Exercise prompt:
Render the records below as a Markdown table with columns "No." and "Text", from the first line up to and including the line with "tap(200, 42)". Number each line in "No.", put the line itself in "Text", and leave out blank lines.

Items:

#####

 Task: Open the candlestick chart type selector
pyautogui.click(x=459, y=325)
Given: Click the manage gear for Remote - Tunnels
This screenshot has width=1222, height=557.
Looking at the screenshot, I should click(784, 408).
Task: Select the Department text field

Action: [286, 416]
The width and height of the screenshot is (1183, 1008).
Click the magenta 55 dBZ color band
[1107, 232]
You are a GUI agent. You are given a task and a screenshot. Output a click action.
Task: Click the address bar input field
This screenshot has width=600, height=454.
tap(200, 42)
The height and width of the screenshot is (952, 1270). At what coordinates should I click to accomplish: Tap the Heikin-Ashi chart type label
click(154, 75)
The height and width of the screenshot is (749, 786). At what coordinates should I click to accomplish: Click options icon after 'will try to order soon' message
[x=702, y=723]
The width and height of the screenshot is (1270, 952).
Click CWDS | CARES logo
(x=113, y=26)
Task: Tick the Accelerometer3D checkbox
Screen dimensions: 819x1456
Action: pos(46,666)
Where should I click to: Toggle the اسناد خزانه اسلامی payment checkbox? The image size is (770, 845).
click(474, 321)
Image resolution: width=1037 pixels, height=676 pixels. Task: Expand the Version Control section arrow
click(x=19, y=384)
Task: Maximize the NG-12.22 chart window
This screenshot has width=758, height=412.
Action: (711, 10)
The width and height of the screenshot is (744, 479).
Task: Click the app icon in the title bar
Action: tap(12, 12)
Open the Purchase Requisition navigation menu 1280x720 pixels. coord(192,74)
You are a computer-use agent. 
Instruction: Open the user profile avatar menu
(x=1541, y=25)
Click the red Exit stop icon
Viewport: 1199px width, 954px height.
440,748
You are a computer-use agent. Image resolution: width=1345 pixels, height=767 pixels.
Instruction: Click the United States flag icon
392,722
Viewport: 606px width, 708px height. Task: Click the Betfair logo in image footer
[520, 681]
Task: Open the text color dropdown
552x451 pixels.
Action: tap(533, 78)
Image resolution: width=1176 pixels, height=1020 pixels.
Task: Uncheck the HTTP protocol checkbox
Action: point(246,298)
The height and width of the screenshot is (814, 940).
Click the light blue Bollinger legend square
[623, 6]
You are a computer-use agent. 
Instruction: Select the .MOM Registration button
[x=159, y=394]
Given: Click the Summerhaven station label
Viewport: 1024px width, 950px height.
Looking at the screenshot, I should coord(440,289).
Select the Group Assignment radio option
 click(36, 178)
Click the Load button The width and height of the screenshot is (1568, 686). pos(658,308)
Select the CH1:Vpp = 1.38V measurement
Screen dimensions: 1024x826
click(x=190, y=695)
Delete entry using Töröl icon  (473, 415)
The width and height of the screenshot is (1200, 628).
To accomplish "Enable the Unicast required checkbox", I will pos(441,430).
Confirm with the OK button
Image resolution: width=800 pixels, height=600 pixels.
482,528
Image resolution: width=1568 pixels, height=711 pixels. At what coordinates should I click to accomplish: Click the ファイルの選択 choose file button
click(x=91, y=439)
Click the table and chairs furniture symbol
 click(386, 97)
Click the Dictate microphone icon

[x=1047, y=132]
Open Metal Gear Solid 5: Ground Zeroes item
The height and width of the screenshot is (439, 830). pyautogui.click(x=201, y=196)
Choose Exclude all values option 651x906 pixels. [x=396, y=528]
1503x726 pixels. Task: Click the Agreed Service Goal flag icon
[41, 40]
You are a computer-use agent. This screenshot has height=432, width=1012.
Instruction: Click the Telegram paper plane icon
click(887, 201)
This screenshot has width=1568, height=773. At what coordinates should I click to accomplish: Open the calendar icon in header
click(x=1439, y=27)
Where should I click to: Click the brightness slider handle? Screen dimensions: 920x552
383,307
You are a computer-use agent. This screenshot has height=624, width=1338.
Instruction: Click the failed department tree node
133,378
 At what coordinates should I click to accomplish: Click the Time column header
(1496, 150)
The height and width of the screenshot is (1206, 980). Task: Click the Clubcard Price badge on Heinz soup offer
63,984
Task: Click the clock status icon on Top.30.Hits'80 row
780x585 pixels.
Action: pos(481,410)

#####

Correct result:
| No. | Text |
|---|---|
| 1 |  Task: Open the candlestick chart type selector |
| 2 | pyautogui.click(x=459, y=325) |
| 3 | Given: Click the manage gear for Remote - Tunnels |
| 4 | This screenshot has width=1222, height=557. |
| 5 | Looking at the screenshot, I should click(784, 408). |
| 6 | Task: Select the Department text field |
| 7 | Action: [286, 416] |
| 8 | The width and height of the screenshot is (1183, 1008). |
| 9 | Click the magenta 55 dBZ color band |
| 10 | [1107, 232] |
| 11 | You are a GUI agent. You are given a task and a screenshot. Output a click action. |
| 12 | Task: Click the address bar input field |
| 13 | This screenshot has width=600, height=454. |
| 14 | tap(200, 42) |